Winter was born Feb. 26, 1919, in Dysart, the oldest of seven children born to Thomas and Lennora Winter.
While the majority of his life was spent in Dysart, the family lived in New York for four years as dairy farmers after the Great Depression caused Winter’s father to lose his job. After Winter graduated as valedictorian of his high school class, the family returned to Dysart.
His passion for education was instilled at a young age by his mother, who was a teacher in a one-room schoolhouse. So, he came to Iowa State University in 1938 to study chemistry, where his college friends called him “Tim” — another nickname to add to the list since his family dubbed him “Merd.” He worked as a janitor and in a campus cafeteria to earn money to pay for college.
It was here that Winter met the love of his life: Betty Ewing.
He enlisted in the U.S. Marine Corps in September 1943. While Winter technically received his bachelor’s degree that December, he wasn’t at the ceremony.
He had been ordered to active duty in November, and was training for service in San Diego during commencement. Winter arrived in Guam as part of G Company, 2nd Battalion, 21st Marine Regiment, 3rd Marine Division, where he was tasked with patrolling against Japanese forces.
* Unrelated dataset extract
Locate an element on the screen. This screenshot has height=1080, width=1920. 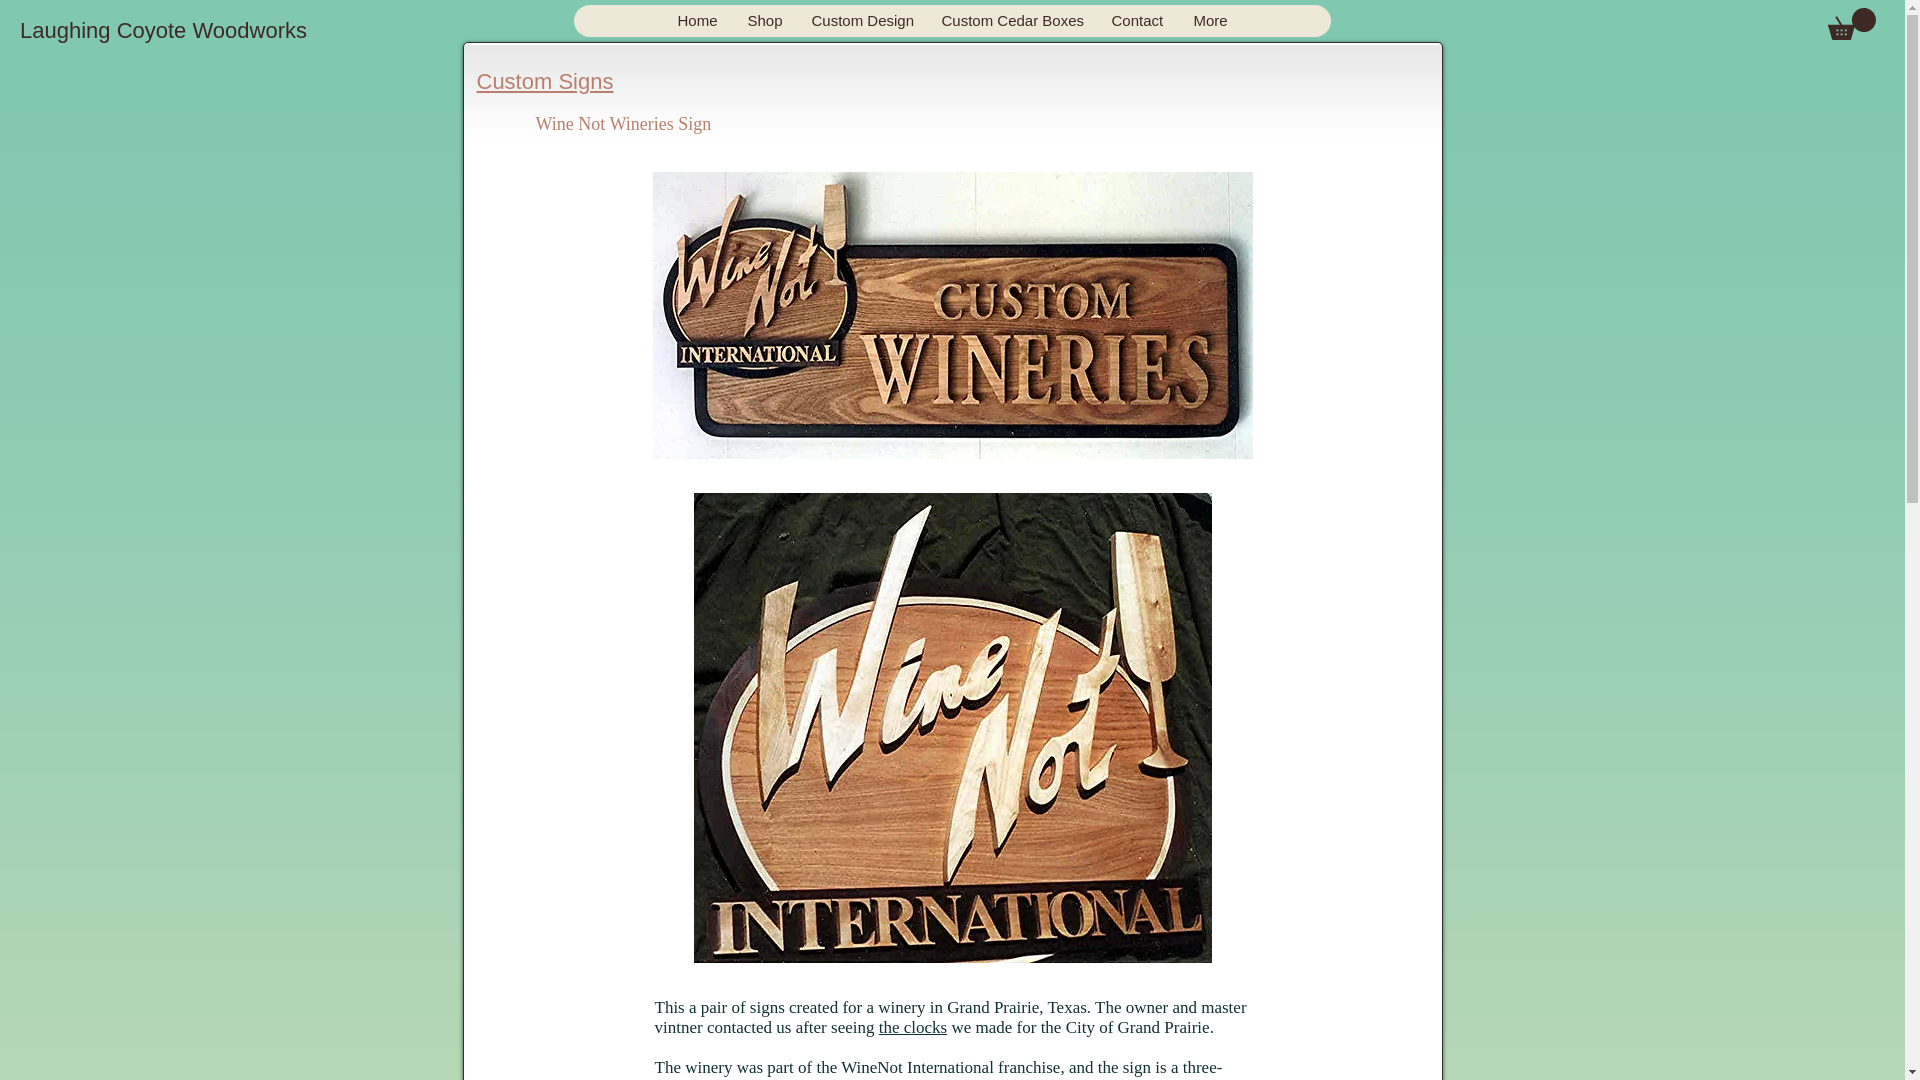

Although the U.S. had Japan on the defensive by the fall of 1944, the Imperial Japanese Army still held strategic areas that prevented U.S. B-29 bombers from completing bombing missions over mainland Japan. American bombers continued getting intercepted by Japanese fighters taking off from Iwo Jima island.
The invasion of Iwo Jima
Iwo Jima had to be captured so the U.S. could continue operations to defeat Japan. On Feb. 19, 1945, after two months of naval bombardment, approximately 70,000 Marines led the invasion of Iwo Jima.
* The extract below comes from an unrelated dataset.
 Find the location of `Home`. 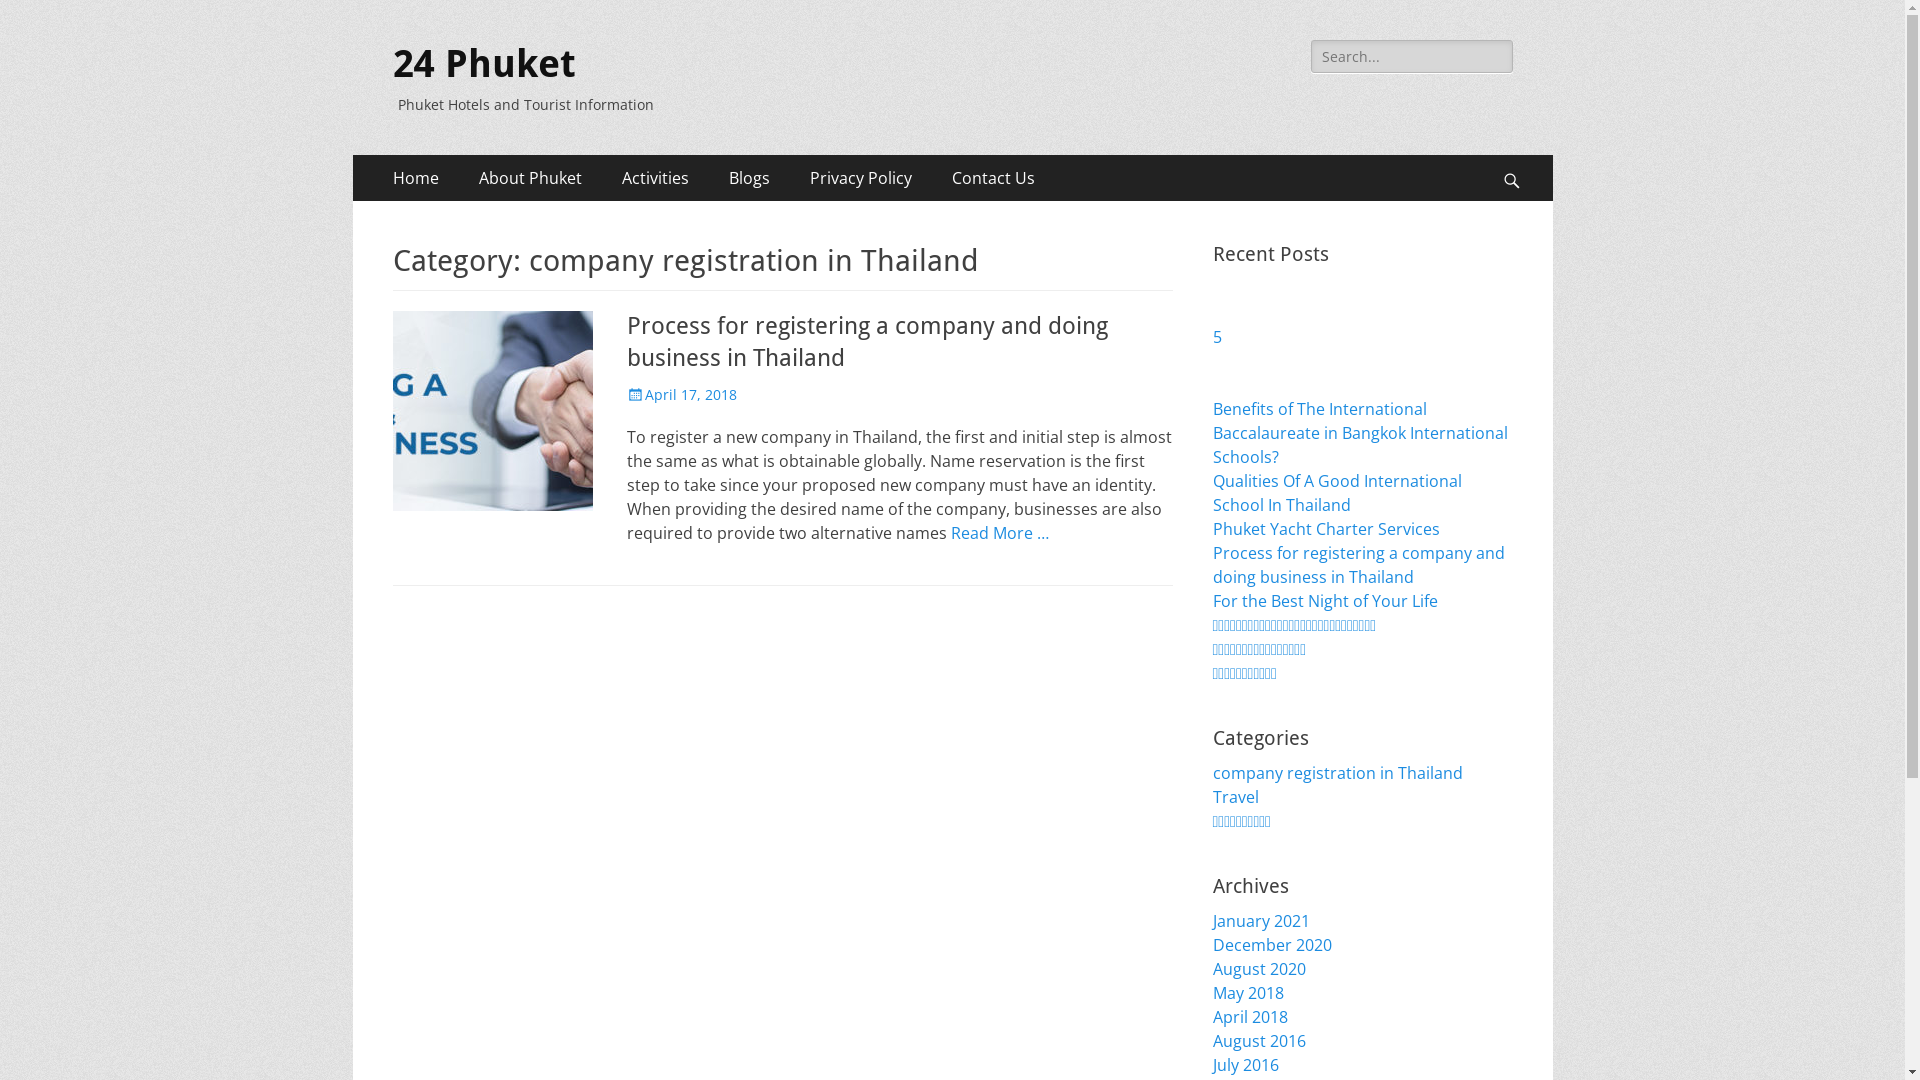

Home is located at coordinates (415, 178).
Two days later, Pfc. Winter became one of them as the 3rd Marine Division landed on Yellow Beach.
On his 26th birthday, Winter wrote to Betty that he was “still in one piece.”
“It’s been really rough the last few days to be truthful,” Winter wrote. “I feel 56 instead of 26.”
He asked Betty to tell his parents where he was and that he was all right, and closed the letter with, “I think I will say good-bye for now.”
Two days later, on Feb. 28, 1945, Winter and five other Marines were killed by a Japanese mortar during heavy fighting. The Battle of Iwo Jima is one of the bloodiest in Marine Corps history, claiming the lives of 7,000 Americans.
Winter’s ultimate sacrifice helped save the lives of an estimated 24,000 U.S. airmen since the island served as an emergency landing site for more than 2,000 B-29 bombers whose missions were crucial to bringing the war in the Pacific to an end.
Winter was initially buried in the 3rd Marine Division Cemetery on Iwo Jima. On May 5, 1948, his body was returned to Dysart for permanent burial.